Ha, ben gördüm mü ki cihanın tamamını, hayır. Uçak bileti buldukça, elimin yettiği her yere ayak basmaya gayret ediyorum, hepsi bu. Ama Isfahan pek çok kentin veremediği bir sıcaklık verdi bana. Ve Isfahan’a siz de bir kez ayak bastıktan sonra, eminim yine gidip görmek isteyeceksinizdir.
Safavi Devleti zamanlarının başkenti olan bu güzel mi güzel kent, günümüzde ülkenin üçüncü büyük şehri. Ama Isfahan’ın ihtişamı bu büyüklükten gelmiyor. Başkaca şeyler var. İran’ı ziyaret eden pek çok kişi aklında sadece Isfahan’la dönüyorsa bir sebebi olmalı. Tek bir kentten ülkenin en güzel yeri diye bahsetmek elbette haksızlık olur, aynı şekilde İran’dan da salt ülke diye bahsetmek eksik kalır. Diyar sözcüğü daha çok yakışıyor sanırım buraya. Sahiden de İran sanki efsunlu bir diyar, Isfahan da bunun hakkını veren en güzel yeri.
İran: Gitmek ya da Gitmemek
Neredeyse son kırk yıldır şeriat rejimiyle yönetilen İran İslam Cumhuriyeti, konu seyahat olunca insanı şöyle bir duraksatıyor. İnsanları kategorize etmek hiç de doğru değil tabii ama, kategorize etmeye kıyamadığımız bu insanlar tam da burada ikiye ayrılıyor: Hep İran’ı merak edenler, ‘Yok canım orada ne işim olur’ diyenler.

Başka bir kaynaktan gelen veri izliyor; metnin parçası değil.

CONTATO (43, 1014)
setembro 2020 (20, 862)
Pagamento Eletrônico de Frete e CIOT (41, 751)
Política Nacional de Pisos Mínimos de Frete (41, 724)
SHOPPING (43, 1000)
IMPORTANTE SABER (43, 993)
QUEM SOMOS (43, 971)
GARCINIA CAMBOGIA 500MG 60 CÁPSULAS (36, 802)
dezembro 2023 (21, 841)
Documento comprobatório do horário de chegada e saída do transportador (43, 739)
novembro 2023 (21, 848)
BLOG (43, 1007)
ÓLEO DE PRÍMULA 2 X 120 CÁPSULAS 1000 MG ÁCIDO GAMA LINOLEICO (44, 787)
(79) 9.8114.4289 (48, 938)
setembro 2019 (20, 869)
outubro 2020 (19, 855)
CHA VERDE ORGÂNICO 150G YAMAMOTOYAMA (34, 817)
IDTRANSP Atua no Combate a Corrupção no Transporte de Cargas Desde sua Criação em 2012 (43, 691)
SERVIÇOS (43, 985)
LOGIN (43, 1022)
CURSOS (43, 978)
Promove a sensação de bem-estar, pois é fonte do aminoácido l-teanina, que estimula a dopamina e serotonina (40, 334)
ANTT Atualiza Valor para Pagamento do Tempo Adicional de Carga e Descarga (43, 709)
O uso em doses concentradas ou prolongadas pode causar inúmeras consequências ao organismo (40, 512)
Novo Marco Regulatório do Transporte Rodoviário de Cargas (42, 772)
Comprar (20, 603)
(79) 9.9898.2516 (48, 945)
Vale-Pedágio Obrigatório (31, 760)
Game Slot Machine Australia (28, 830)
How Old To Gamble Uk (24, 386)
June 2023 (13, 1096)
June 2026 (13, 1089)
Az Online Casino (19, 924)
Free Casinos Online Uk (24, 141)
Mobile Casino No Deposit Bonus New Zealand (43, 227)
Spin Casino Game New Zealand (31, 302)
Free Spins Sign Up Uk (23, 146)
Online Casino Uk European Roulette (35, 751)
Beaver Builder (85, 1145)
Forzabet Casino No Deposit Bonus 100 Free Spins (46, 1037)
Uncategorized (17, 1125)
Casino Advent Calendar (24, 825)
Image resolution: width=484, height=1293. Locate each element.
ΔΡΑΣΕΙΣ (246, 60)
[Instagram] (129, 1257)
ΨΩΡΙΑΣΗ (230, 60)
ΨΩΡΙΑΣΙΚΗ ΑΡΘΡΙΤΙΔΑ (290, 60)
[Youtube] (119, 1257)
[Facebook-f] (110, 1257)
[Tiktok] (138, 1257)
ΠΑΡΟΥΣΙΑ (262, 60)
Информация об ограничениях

Orayı hep merak edenlerin, hatta ben gibi düşlerinde dahi İran’a gidenlerin işi kolay, iş bir uçak biletine bakar. ‘Yok canım orada ne işim olur’cuların ise, bu Isfahan güzellemesiyle o gizemli diyara merak duyacağından hiç şüphem yok.
Nakş-ı Cihan’dan, Si-O-Se Pol’den, Mescid-i Cuma’dan, Heşt Beheşt’ten bahsetmeden önce İran’da sizi neler bekliyor, ballandıra ballandıra bundan bahsetmek isterim. Çünkü bahsettiğim o güzel, o “görülmesi gereken” yerlere pekâlâ Google görseller aracılığıyla da erişebilirsiniz. Ama İran’da, yalnız Isfahan’da değil, herhangi alelade bir kentte bile birkaç gün geçirmenin tadının hiçbir görselle tarifi yok. Sözler de pek kâfi gelmez belki ama yine de bahsetmekte fayda var.

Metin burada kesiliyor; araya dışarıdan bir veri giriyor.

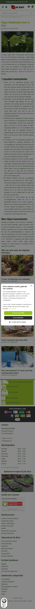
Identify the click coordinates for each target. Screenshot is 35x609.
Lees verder (12, 309)
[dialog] (17, 304)
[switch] (4, 606)
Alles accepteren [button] (18, 313)
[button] (17, 322)
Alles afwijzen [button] (18, 318)
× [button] (31, 285)
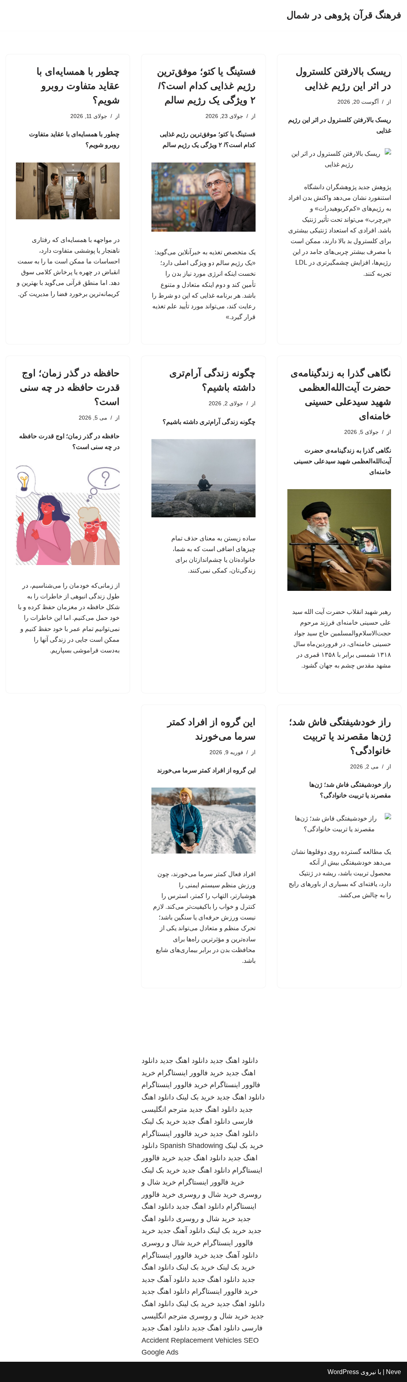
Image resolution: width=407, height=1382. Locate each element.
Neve (393, 1371)
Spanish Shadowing (191, 1146)
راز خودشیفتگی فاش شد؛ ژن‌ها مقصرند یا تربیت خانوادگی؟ (340, 736)
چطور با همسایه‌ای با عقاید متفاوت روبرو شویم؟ (78, 85)
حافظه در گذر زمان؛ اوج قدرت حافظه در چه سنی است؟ (70, 387)
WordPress (343, 1371)
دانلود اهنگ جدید (234, 1061)
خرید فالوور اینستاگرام (190, 1073)
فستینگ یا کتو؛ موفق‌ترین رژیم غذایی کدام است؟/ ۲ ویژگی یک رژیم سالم (206, 85)
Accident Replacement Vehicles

Orta Doğu’nun, hatta biraz daha iddialı konuşayım, cihanın en güvenli ülkesine geliyorsunuz öncelikle. Belki çoğu zaman kendi mahallenizde bile gece vakti yürümekten imtina edersiniz, bir yerlerden geç olmadan vakitlice kalkmak istersiniz. Fakat İran’da evinize dönmek için aceleye gerek yok. Sokaklar günün her saati güvenli.

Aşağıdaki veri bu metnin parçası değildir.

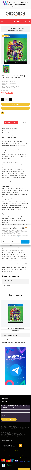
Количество (5, 97)
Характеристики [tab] (11, 122)
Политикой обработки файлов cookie (13, 237)
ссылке (27, 457)
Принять (25, 241)
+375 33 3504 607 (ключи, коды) (18, 2)
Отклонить (6, 241)
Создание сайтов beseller (24, 468)
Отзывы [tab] (23, 122)
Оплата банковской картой (10, 340)
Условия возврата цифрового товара (13, 342)
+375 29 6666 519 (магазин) (18, 4)
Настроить (15, 241)
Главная (7, 28)
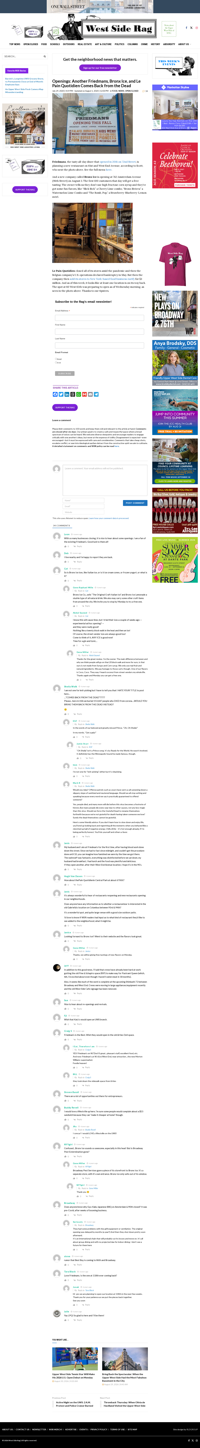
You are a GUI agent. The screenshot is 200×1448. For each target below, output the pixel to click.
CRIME (144, 44)
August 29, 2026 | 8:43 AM (116, 1384)
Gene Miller (93, 1188)
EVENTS (84, 1429)
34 (146, 91)
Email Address (62, 310)
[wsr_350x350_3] (175, 165)
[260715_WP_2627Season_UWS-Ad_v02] (175, 313)
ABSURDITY (169, 44)
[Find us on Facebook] (186, 26)
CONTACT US (22, 1429)
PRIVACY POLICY (98, 1429)
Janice (87, 951)
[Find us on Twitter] (191, 26)
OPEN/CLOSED (30, 44)
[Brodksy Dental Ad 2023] (175, 362)
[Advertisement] (175, 219)
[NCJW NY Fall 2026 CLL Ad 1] (175, 461)
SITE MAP (132, 1429)
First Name (60, 325)
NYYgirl (88, 1166)
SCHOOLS (55, 44)
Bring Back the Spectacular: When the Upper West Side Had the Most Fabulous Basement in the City (124, 1377)
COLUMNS (133, 44)
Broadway (89, 1225)
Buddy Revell (90, 1130)
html (59, 359)
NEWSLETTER (39, 1429)
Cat (86, 591)
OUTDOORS (69, 44)
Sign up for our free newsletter (100, 67)
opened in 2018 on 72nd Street (118, 161)
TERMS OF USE (117, 1429)
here (109, 169)
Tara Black (89, 1290)
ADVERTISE (71, 1429)
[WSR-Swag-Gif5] (175, 264)
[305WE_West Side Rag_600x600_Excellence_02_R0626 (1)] (25, 126)
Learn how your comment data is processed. (109, 518)
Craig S (88, 1050)
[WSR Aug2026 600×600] (175, 412)
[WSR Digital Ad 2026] (175, 510)
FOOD (44, 44)
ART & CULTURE (103, 44)
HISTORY (155, 44)
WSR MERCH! (55, 1429)
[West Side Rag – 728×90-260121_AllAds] (100, 6)
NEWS (121, 91)
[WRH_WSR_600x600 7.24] (175, 107)
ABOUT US (183, 44)
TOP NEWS (14, 44)
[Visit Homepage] (111, 26)
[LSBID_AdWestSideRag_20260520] (175, 559)
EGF (90, 747)
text (59, 362)
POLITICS (119, 44)
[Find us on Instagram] (197, 26)
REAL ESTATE (85, 44)
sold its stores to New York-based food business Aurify (102, 279)
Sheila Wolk (89, 724)
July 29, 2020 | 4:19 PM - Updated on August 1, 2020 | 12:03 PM (80, 91)
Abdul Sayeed (94, 655)
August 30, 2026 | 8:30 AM (66, 1381)
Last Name (60, 338)
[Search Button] (45, 56)
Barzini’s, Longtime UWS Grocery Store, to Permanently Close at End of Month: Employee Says (24, 81)
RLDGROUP (192, 1429)
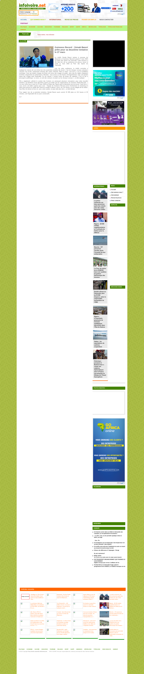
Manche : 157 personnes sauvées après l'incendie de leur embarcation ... (116, 613)
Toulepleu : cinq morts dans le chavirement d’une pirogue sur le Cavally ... (90, 631)
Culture (40, 27)
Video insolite (106, 649)
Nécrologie (92, 27)
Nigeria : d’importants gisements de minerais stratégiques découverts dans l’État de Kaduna (99, 322)
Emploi (84, 27)
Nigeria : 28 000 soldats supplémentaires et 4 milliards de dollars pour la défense (99, 228)
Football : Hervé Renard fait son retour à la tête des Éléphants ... (63, 613)
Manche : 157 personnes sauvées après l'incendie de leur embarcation (99, 250)
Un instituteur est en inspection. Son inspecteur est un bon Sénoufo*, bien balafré (109, 543)
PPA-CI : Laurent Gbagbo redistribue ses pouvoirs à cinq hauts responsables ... (37, 631)
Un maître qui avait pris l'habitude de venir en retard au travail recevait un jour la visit (109, 547)
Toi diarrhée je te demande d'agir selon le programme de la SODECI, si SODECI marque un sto (109, 565)
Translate (34, 14)
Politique (23, 27)
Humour (23, 29)
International (55, 19)
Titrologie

Peki otele değil de eve dönmek ne demek? İran’a gidince otellerde de konaklanır elbet ama sokakta selamlaştığınız, adres sorduğunuz, muhabbet ettiğiniz herkes sizi en az bir kez evinde ağırlamak isteyecektir. Bundan kaçış yok. İran ne mutlu ki hiç ama hiç yozlaşmamış, dokusunu yitirmemiş bir yer. “Tanrı misafirliği” kavramı gerçekten yaşıyor. Sokakta birilerinin sizi fark edip eve davet etmesini de beklemeksizin çat kapı bir eve dahi gitseniz kimse sizi geri çevirmeyecektir. Misafire kapılar her daim ardına kadar açık. Bu sebeple de İran’ı yalnız ülke diye nitelemektense, başa her daim hoş şeylerin geleceği gizemli mutlu bir diyar olarak nitelemeyi yeğlerim.
Para, Pul, İnsanlık
Bu güzel diyarın çok sıfırlı para biriminin ismi Riyal. Çok sıfırlı olduğundan, ya da neden bilmiyorum, insanlar bir sıfır atıp Tümen diyor Riyal yerine. Kafanız karıştı mı? Seyahatinizin ilk günlerinde karışabilir, normaldir. Aslında basit: Yüz bin Riyal = On bin Tümen.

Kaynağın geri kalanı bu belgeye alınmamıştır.